#### [Task prompt]
The line with "Image Transfer Paper (30, 2253)" starts the range, and the last line of the listing ends it. Retype that range exactly, without pictures.

-- Given records follows --

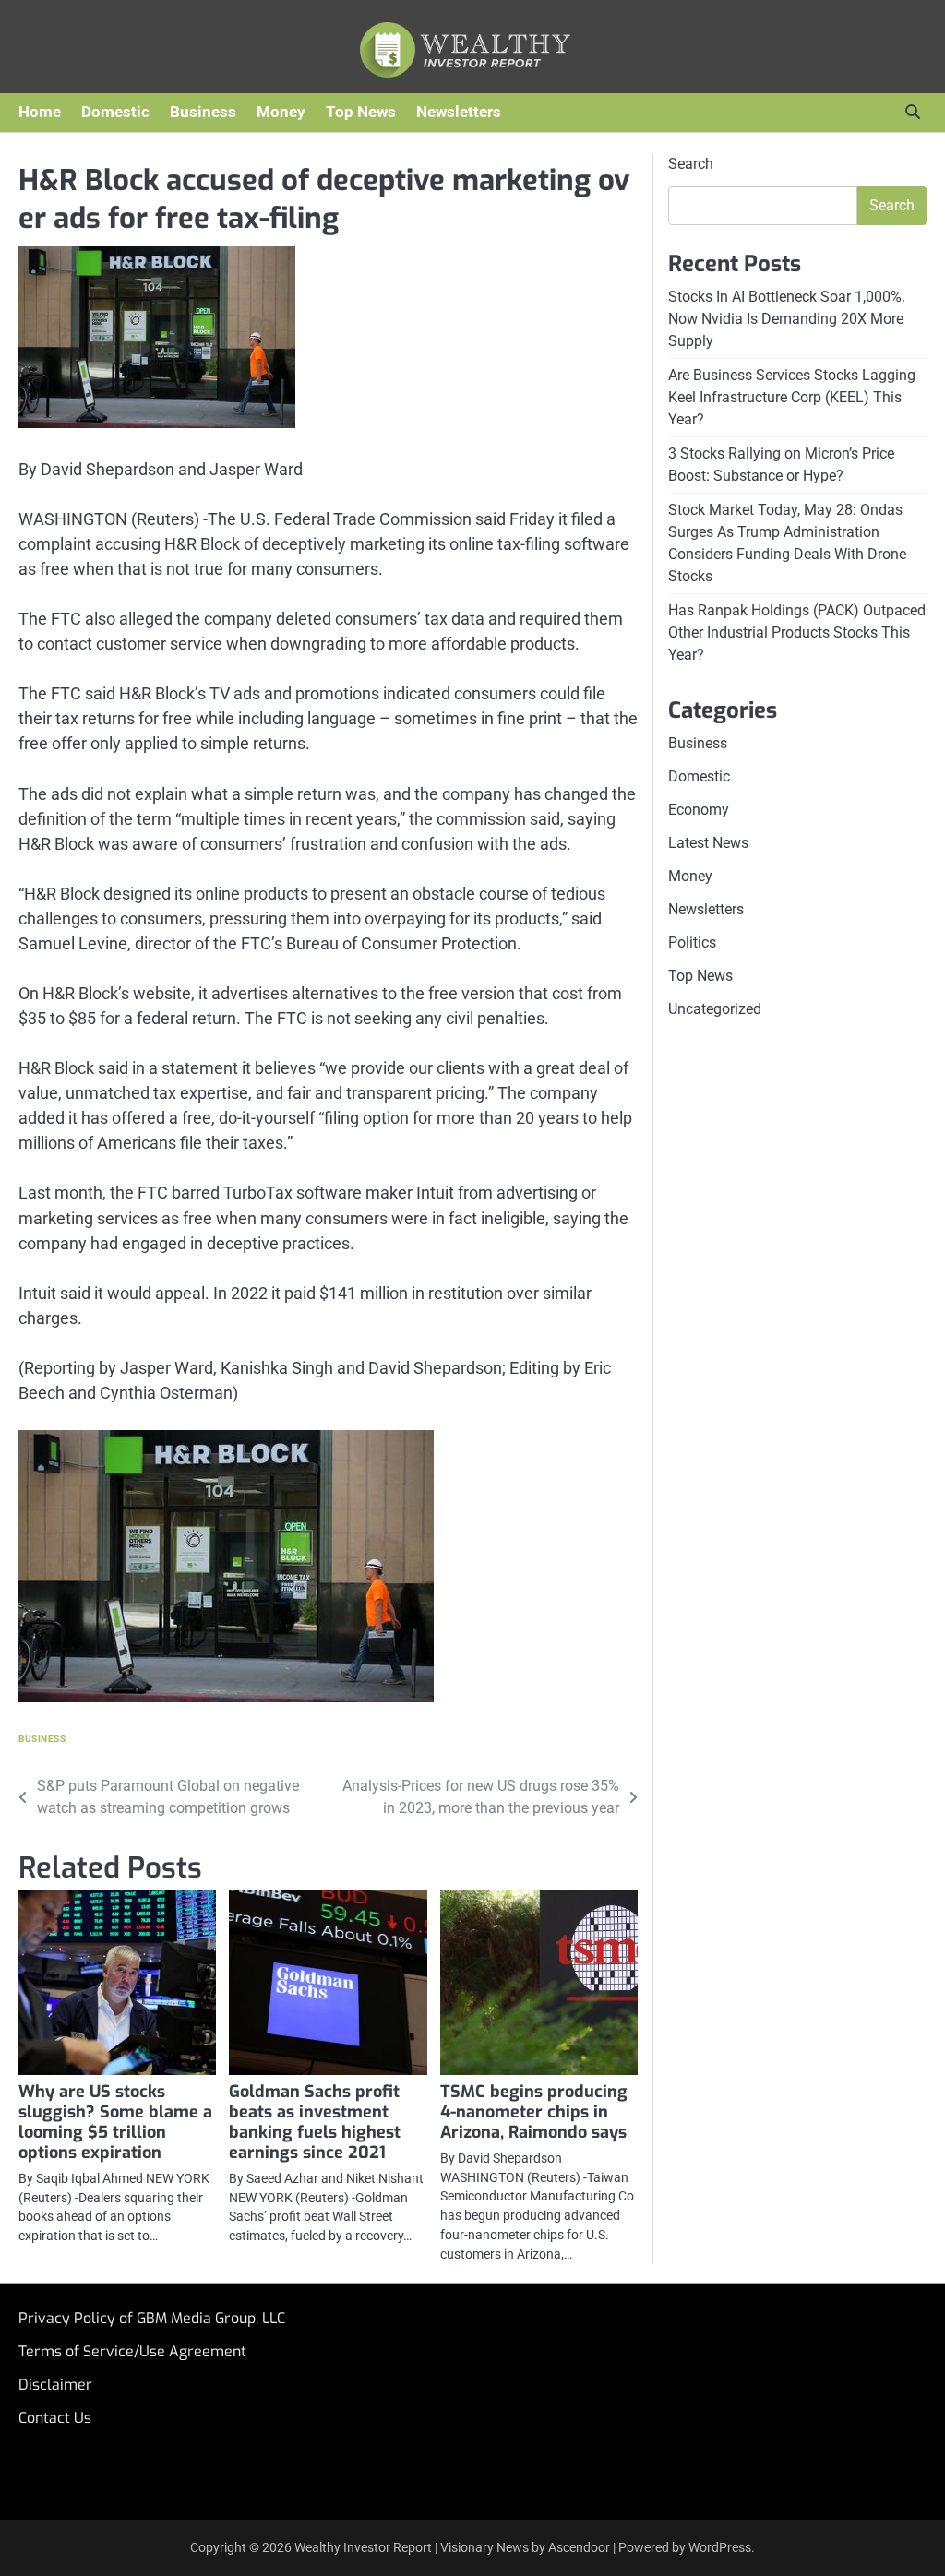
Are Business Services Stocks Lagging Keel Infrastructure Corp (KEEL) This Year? (791, 397)
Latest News (708, 843)
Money (281, 111)
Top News (361, 111)
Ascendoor (579, 2547)
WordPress (719, 2547)
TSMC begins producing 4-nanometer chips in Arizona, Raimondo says (534, 2112)
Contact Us (54, 2417)
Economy (698, 809)
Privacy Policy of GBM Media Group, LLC (151, 2318)
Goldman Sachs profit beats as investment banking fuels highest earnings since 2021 (315, 2122)
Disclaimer (55, 2384)
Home (39, 111)
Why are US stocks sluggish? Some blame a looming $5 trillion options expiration (115, 2122)
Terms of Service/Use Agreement (132, 2351)
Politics (692, 942)
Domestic (115, 111)
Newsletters (458, 111)
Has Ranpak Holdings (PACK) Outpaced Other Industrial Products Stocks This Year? (797, 632)
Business (203, 111)
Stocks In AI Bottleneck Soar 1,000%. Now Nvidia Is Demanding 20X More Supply (786, 319)
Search (690, 164)
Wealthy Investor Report (363, 2547)
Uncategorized (714, 1009)
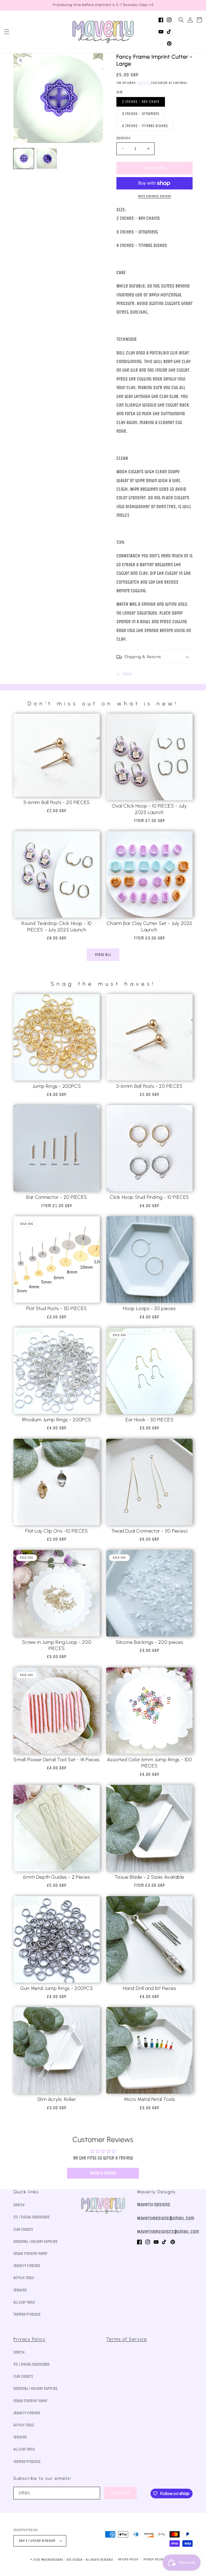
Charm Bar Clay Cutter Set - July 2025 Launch (149, 926)
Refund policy (128, 2559)
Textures (20, 2290)
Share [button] (127, 674)
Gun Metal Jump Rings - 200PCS (56, 1988)
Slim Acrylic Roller (56, 2099)
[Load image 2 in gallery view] (46, 158)
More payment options (154, 196)
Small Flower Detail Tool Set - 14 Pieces (56, 1760)
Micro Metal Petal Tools (149, 2099)
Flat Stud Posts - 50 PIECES (56, 1308)
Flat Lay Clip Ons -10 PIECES (56, 1531)
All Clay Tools (24, 2302)
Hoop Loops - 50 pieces (149, 1308)
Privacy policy (153, 2559)
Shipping (143, 83)
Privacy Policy (29, 2339)
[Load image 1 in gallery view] (23, 158)
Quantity (123, 138)
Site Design (74, 2559)
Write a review (103, 2173)
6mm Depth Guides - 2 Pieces (56, 1877)
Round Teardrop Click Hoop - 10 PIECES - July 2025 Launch (56, 926)
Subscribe (120, 2493)
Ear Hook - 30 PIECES (150, 1420)
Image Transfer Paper (30, 2253)
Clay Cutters (23, 2229)
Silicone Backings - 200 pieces (149, 1642)
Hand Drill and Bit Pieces (149, 1988)
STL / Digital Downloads (31, 2217)
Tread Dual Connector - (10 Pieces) (149, 1531)
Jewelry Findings (26, 2265)
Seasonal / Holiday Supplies (35, 2241)
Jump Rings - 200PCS (56, 1086)
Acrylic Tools (23, 2278)
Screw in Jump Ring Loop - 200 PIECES (56, 1645)
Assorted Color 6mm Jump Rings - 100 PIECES (149, 1763)
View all (103, 954)
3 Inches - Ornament (140, 114)
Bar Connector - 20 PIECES (56, 1197)
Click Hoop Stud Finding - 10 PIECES (149, 1197)
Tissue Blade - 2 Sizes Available (149, 1877)
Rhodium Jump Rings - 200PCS (56, 1420)
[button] (7, 32)
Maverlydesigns (52, 2559)
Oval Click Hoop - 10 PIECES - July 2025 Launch (149, 809)
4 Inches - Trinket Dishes (145, 126)
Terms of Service (126, 2339)
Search (19, 2205)
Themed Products (27, 2314)
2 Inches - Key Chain (140, 101)
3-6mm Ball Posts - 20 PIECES (56, 802)
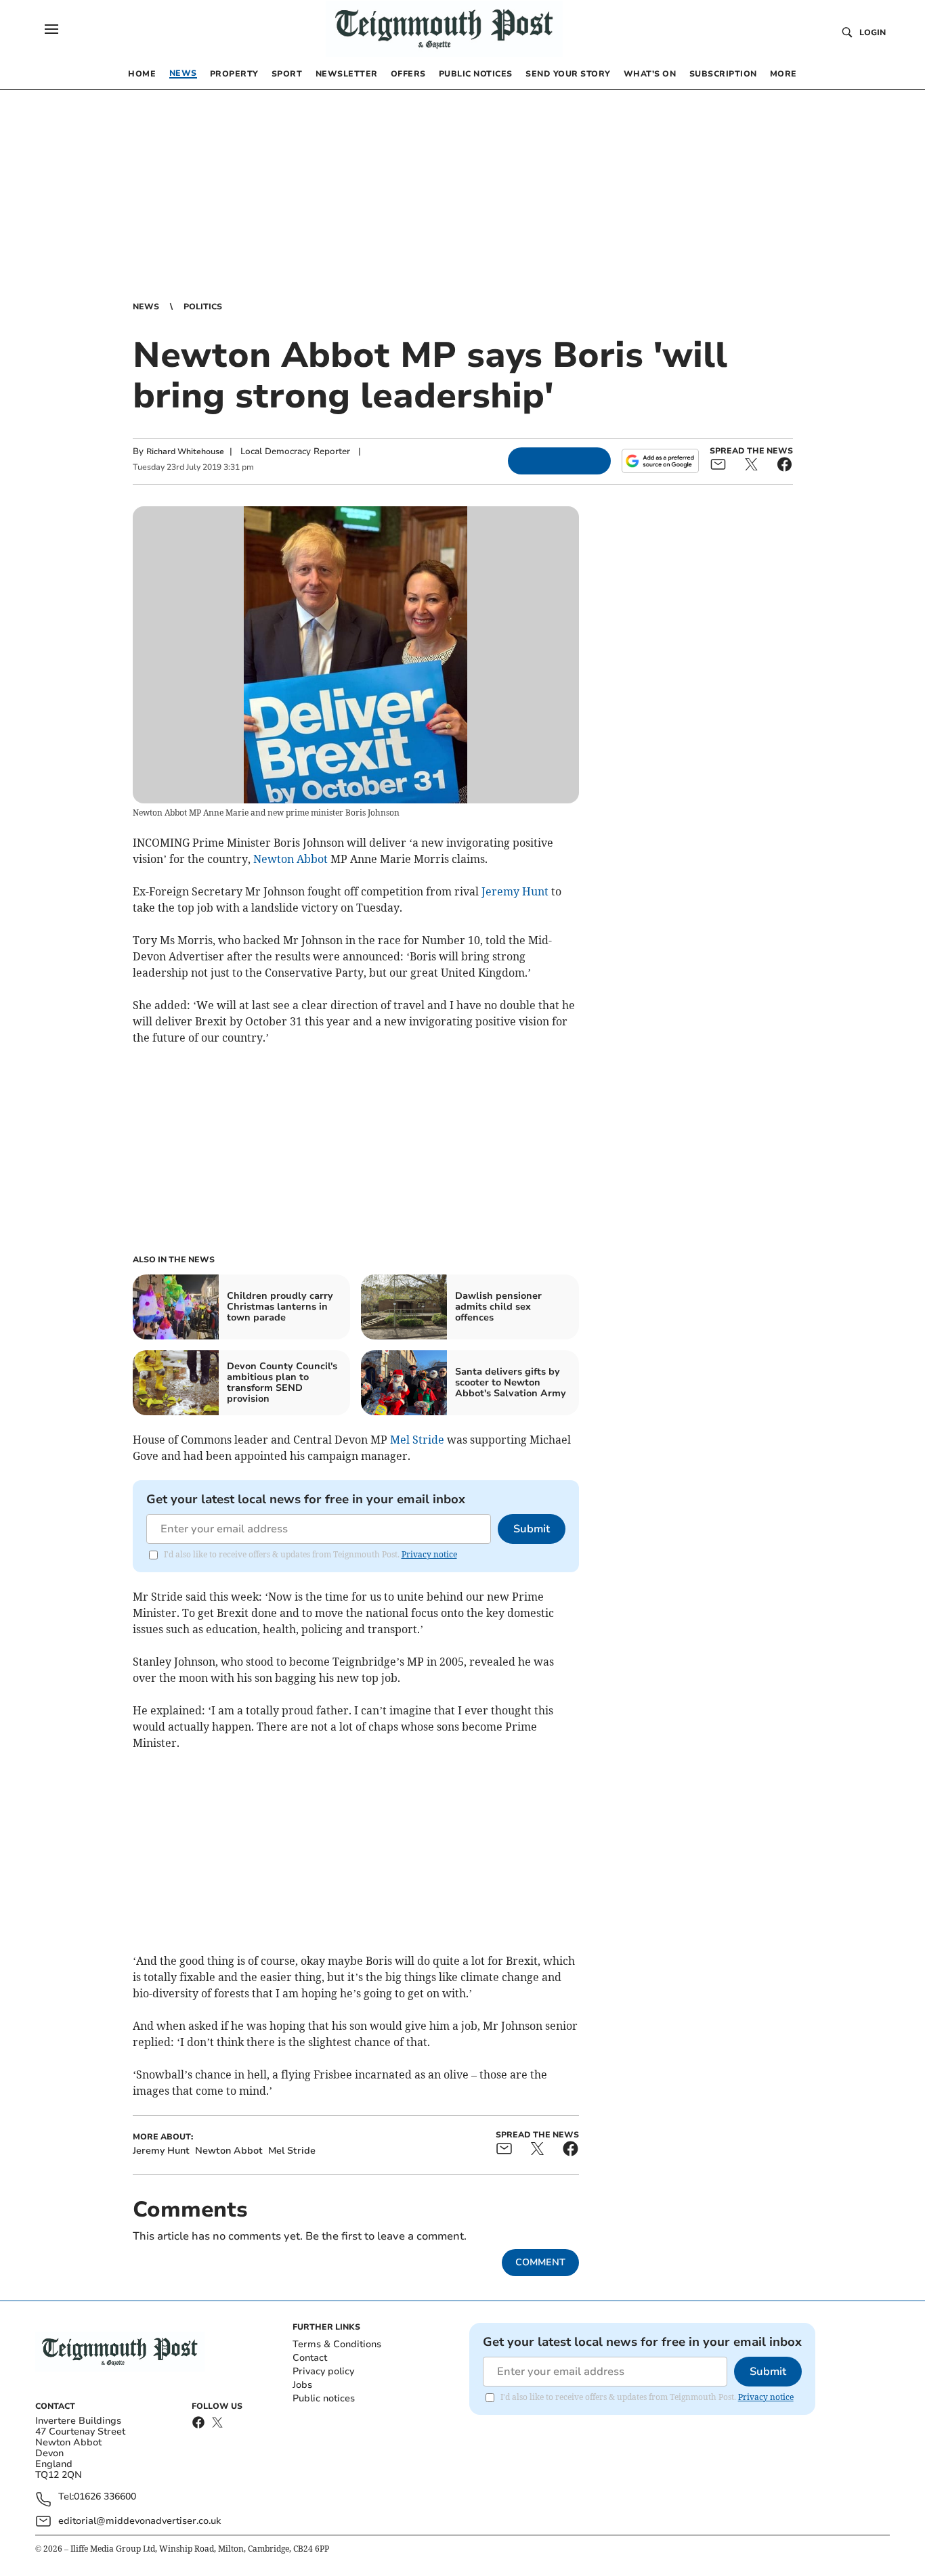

-- Given records concluded --

#### [Expected output]
Image Transfer Paper (30, 2253)
Clay Cutters (23, 2229)
Silicone Backings - 200 pieces (149, 1642)
Hand Drill and Bit Pieces (149, 1988)
STL / Digital Downloads (31, 2217)
Tread Dual Connector - (10 Pieces) (149, 1531)
Jewelry Findings (26, 2265)
Seasonal / Holiday Supplies (35, 2241)
Jump Rings - 200PCS (56, 1086)
Acrylic Tools (23, 2278)
Screw in Jump Ring Loop - 200 PIECES (56, 1645)
Assorted Color 6mm Jump Rings - 100 PIECES (149, 1763)
View all (103, 954)
3 Inches - Ornament (140, 114)
Bar Connector - 20 PIECES (56, 1197)
Click Hoop Stud Finding - 10 PIECES (149, 1197)
Tissue Blade - 2 Sizes Available (149, 1877)
Rhodium Jump Rings - 200PCS (56, 1420)
[button] (7, 32)
Maverlydesigns (52, 2559)
Oval Click Hoop - 10 PIECES - July 2025 Launch (149, 809)
4 Inches - Trinket Dishes (145, 126)
Terms of Service (126, 2339)
Search (19, 2205)
Themed Products (27, 2314)
2 Inches - Key Chain (140, 101)
3-6mm Ball Posts - 20 PIECES (56, 802)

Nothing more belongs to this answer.